JOB
Carry on the essay on Holocaust theology and Secular Humanistic Judaism, picking up directly after its final sentence.
===== TEXT SHOWN =====
Before I start exploring this concept, I need to add a note of caution. We’re stepping a bit into the realm of Holocaust theology. (No, I’m not doing theology per se–you’ve come to the wrong place for that–but in a Tillich-like ultimate-concern way, this is theology.) I strongly subscribe to Rabbi Yitz Greenberg’s maxim, stated in his essay, “Cloud of Smoke, Pillar of Fire: Judaism, Christianity, and Modernity After the Holocaust,” that we say nothing we could not also say credibly in the presence of burning children.
I disagree with Greenberg’s assertion that moral necessity is a basis upon which to assert there must be a god, or a world to come; this brings to mind the adage that starts off, “If wishes were horses.” Greenberg’s essay accepts the idea of “a self-critical humanism springing out of the Holocaust [that] says no to the demons of Auschwitz,” though I think he views it as a sad second option, perhaps only slightly better than the “death of God” and “secular man” [secular city?] visions of the late 1950s and early 1960s which he asserts “collaborat[e] with these demons.” (Greenberg’s point, better stated, is that those who perpetrated the Holocaust in the name of humanity were not really humanists, because the perpetrators did not put humanity in its proper context in nature nor demonstrate understanding or regard for the value of each person and each person’s dignity, without regard to nation of origin.) Secular Humanistic Judaism takes neither of the approaches Greenberg condemns.
===== STORED DATA =====
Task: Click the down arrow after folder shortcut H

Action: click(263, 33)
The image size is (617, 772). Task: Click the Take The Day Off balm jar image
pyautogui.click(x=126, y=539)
=====
SOLVED PROBLEM
Thus, I acknowledge that I tread on difficult ground. There is the need to make credible statements. But there is also the broad array of reactions of those who survived: Frankl’s work has demonstrated much staying power, as has the work of Primo Levi, Jean Amery, and others. Yet Levi, Amery, and others also committed suicide, despite knowing that the world would go on (which is, after all, the factual proposition that Scheffler says gives value to our efforts). But it is precisely because we have the work of those who themselves faced the tremendum, as Rabbi Arthur Cohen called it, that we have some ability to understand what happens to how humans value their activities in the face of an apparently-certain end.
With all that in mind, I want to turn back to Viktor Frankl. More than half of his book, Man’s Search for Meaning, is autobiography/reflective memoir of Frankl’s time as a camp inmate. (I’m going to quote from the book, but I only have the Amazon Kindle version, and citation is a huge hassle. So…no page numbers. Sorry.)
Frankl makes two important observations. The first is that, for camp inmates, the “intensification of inner life helped the prisoner find a refuge from the emptiness, desolation and spiritual poverty of his existence, by letting him escape into the past,” so that those experiences “assumed a strange character” that seemed distant. But at the same time, the prisoner “also experienced the beauty of art and nature as never before” so that “he sometimes even forgot his own frightful circumstances.” Frankl observes he could “transcend that hopeless, meaningless world, and from somewhere I heard a victorious ‘Yes’ in answer to my question of the existence of an ultimate purpose.” That purpose? Seeing his wife again, even though he somewhere in himself acknowledged that she most likely was dead.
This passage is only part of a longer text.